Posted by Richard on May 22, 2006

I finally saw United 93 this evening. It’s every bit as good as the most laudatory reviews said it was. Maybe better. I won’t even attempt a detailed review — there are plenty of those available. I just want to make one important point and then mention a couple of things that really struck me.

My important point is this: Some viewers and reviewers have said that this is a difficult — even painful — film to watch, and I suspect many people are reluctant to go see it as a result. Frankly, it did leave me somewhat drained. But it also left me feeling very, very good. As Peter Travers said in his Rolling Stone review, "This is the best of us."

As a point of comparison, think of Schindler’s List — a serious, emotionally wrenching experience to be sure, but aren’t you glad you saw it? Wasn’t it really life-affirming, ennobling, uplifting?

United 93 is all those things and then some. I’m in awe of writer/director Paul Greengrass and the cast, and I’m profoundly grateful to them and to the people at Universal Studios who made this wonderful film possible.

One line in the film that really struck me: Shortly after take-off, Capt. Dahl announced that (quoting from memory), "As we make this turn, those of you on the left side of the cabin will get a beautiful view of lower Manhattan and the New York skyline." Since there are no surviving witnesses, I assume that this statement was invented by Greengrass, but depending on direction of takeoff and flight plan, it’s plausible.

- - -

> _Aim 1_:
List every person named in the post about United 93.
> _Aim 2_:
Carry on the post about United 93 from its final sentence.
The material after this post has nothing to do with the tasks.

> _Data lines_:
- - -

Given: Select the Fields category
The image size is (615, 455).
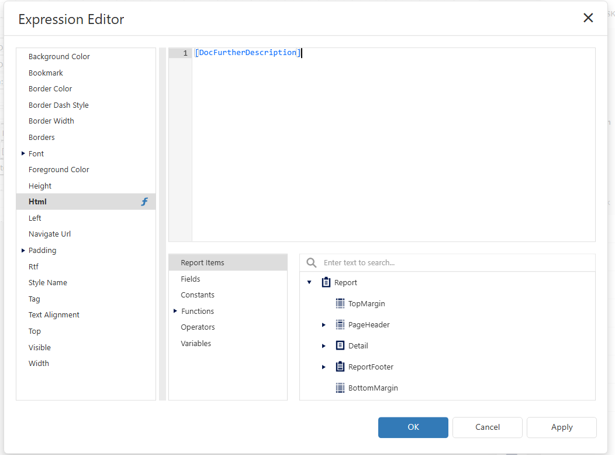Looking at the screenshot, I should tap(191, 279).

- - -

> _Exercise response 1_:
Richard, Peter Travers, Paul Greengrass, Capt. Dahl

> _Exercise response 2_:
It’s also a brilliant and poignant bit of foreshadowing. Only a few minutes later, American Flight 11 hit the World Trade Center, changing lower Manhattan and the New York skyline forever; the passengers on United 93 may have been among the last people to see the twin towers in all their glory. Somehow, that seems appropriate, and I hope it’s true.

Something else that struck me: I knew from reviews that some air traffic controllers played themselves; I didn’t realize until the credits how many. We all knew the basic story of what happened on the plane, but most of us had no idea what happened on the ground. The scenes at the various civilian and military ATC centers were powerful and riveting. One especially powerful scene showed the controllers in the Newark tower, just a few miles southwest of the World Trade Center, staring at it in shock and disbelief after the first plane hit.

I can’t urge you strongly enough to go see this film. You owe it to yourself. And to Paul Greengrass and the cast. And most of all, to the heroes on United 93.

But go see it soon. I was shocked by how few screens it’s on (half the Denver area cineplexes aren’t showing it), and there were only two or three dozen people at the showing I saw. See it on a big screen before it’s gone. You’ll be very glad you did.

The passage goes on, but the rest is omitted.